_COSA FARAI_
[a] Stabilisci se ciascuna affermazione concorda con l'estratto sul film di Attenborough, rispondendo sì o no e riportando tra virgolette le parole decisive del testo. (i) Attenborough impiega le star come semplici comparsate di lusso. (ii) Nel cast compaiono Sean Connery e Gene Hackman. (iii) Nella scena citata la casa della donna viene occupata da un reparto tedesco.
[b] Prosegui, per favore, l'estratto sul film di Attenborough, scrivendo il seguito dopo la sua ultima frase.

_ESTRATTO SCELTO_
--------

A dare corpo a questa visione c’è un cast che oggi sembra impossibile anche solo da immaginare: Sean Connery, Michael Caine, Robert Redford, Anthony Hopkins, Gene Hackman, Dirk Bogarde, James Caan e molti altri, distribuiti in ruoli più o meno ampi che restituiscono la sensazione di un mosaico umano vastissimo. Attenborough non usa queste star come semplici comparsate di lusso, ma come tasselli di un quadro che mostra la guerra in ogni sua sfumatura: dai comandanti che difendono testardamente il piano ai soldati che cercano solo di sopravvivere, fino ai civili costretti a trasformare le proprie case in postazioni militari. Indimenticabile la scena della donna che si vede occupare la casa da un reparto alleato, con un soldato che le dice: “Mi dispiace tanto, ma temo che dovremo occupare la sua abitazione”. In poche battute, il film ricorda che ogni mossa strategica si traduce in un’invasione concreta degli spazi e delle vite di chi la guerra non l’ha scelta.

--------

_VOCI FORNITE_
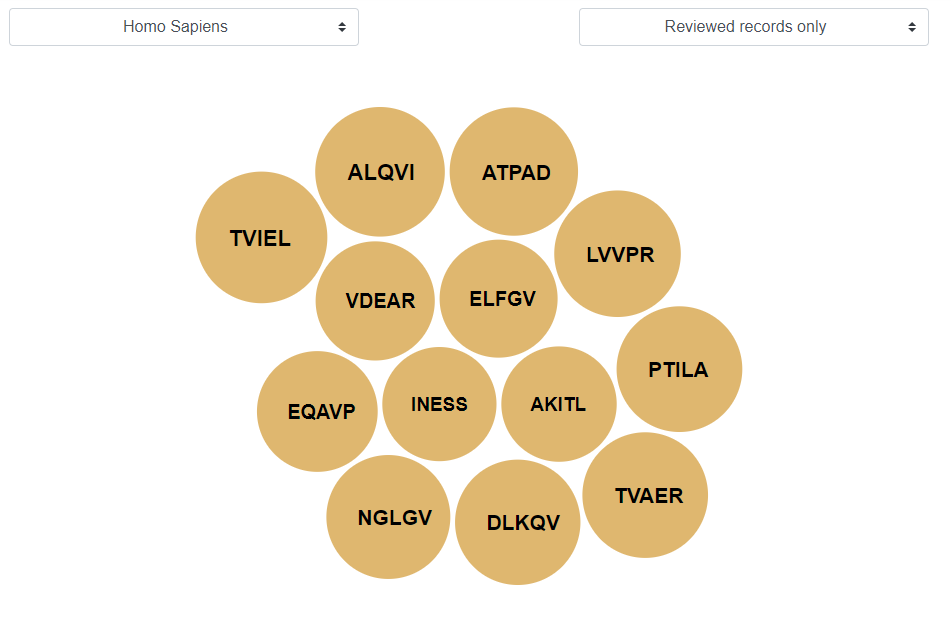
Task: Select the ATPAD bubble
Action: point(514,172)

--------

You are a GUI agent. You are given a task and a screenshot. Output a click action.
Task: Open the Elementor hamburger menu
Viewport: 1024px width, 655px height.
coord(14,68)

--------

_COMPITI SVOLTI_
[a]
(i) No: "Attenborough non usa queste star come semplici comparsate di lusso".
(ii) Sì: "Sean Connery, Michael Caine, Robert Redford, Anthony Hopkins, Gene Hackman".
(iii) No: "si vede occupare la casa da un reparto alleato".

[b]
Girato in gran parte nei Paesi Bassi, Quell’ultimo ponte punta a un realismo quasi ossessivo: i tedeschi parlano tedesco, gli olandesi parlano olandese, americani e britannici sono distinti anche da accenti e inflessioni. Attenborough riempie il cielo di aerei veri e di migliaia di paracadute che si aprono, affidandosi a stuntman e paracadutisti reali invece che a trucchi digitali. Le sequenze di battaglia, pur portando addosso qualche segno del tempo negli effetti, restano di una potenza visiva notevole: la macchina da presa si muove tra esplosioni, ponti contesi, corpi a terra, restituendo l’idea di un’operazione talmente vasta da sfuggire al controllo di chiunque. Non è un caso se, all’epoca, in alcuni Paesi il film viene tagliato per la durezza di certe immagini.
Spesso accostato a Dunkirk di Christopher Nolan per la scelta di evitare un protagonista assoluto e privilegiare una narrazione distribuita, il film di Attenborough compie però un’operazione diversa. Laddove Dunkirk condensa il racconto in un’esperienza tesa e compatta, Quell’ultimo ponte abbraccia una durata vicina alle tre ore per restituire l’epicità di un fallimento su larga scala. È una scelta che richiede pazienza, e che all’uscita viene interpretata da molti come un difetto: il film viene accusato di essere troppo lungo, troppo frammentato, troppo poco “emozionante” nel senso tradizionale del cinema bellico. Ma è proprio in questa struttura “anti-eroica”, quasi da docu-fiction, che sta la sua forza: non c’è catarsi facile, non c’è vittoria consolatoria, solo la consapevolezza di quanto una guerra possa essere governata da errori, arroganza e sottovalutazioni.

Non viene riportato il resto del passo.